→ What this task involves
Output exactly the lines from the one with "Click the +7,800 level marker" to the close of the records below, first and last included.

→ Data shown
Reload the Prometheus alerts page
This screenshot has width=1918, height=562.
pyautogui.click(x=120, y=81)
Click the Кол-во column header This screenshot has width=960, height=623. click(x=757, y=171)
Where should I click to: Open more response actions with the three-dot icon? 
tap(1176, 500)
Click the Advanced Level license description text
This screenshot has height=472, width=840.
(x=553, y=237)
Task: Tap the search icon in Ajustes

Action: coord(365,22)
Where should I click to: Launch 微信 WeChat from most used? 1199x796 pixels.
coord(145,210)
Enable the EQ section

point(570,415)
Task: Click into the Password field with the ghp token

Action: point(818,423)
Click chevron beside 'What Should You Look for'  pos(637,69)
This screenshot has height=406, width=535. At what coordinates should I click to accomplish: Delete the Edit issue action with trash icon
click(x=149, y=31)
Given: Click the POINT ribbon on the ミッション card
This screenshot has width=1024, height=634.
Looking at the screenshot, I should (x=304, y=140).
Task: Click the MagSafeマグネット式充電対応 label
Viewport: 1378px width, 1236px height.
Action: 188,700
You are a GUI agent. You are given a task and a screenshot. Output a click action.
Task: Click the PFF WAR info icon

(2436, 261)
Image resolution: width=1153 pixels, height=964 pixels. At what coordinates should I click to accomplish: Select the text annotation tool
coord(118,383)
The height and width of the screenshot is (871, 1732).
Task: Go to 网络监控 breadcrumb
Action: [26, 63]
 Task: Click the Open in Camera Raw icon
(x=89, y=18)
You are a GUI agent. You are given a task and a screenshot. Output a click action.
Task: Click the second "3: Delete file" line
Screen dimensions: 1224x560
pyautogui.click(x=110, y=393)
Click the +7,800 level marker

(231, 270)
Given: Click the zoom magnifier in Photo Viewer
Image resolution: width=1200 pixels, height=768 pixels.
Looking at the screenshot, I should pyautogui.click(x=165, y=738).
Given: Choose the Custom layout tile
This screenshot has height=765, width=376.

→ Answer to this problem
Click the +7,800 level marker

(231, 270)
Given: Click the zoom magnifier in Photo Viewer
Image resolution: width=1200 pixels, height=768 pixels.
Looking at the screenshot, I should pyautogui.click(x=165, y=738).
Given: Choose the Custom layout tile
This screenshot has height=765, width=376.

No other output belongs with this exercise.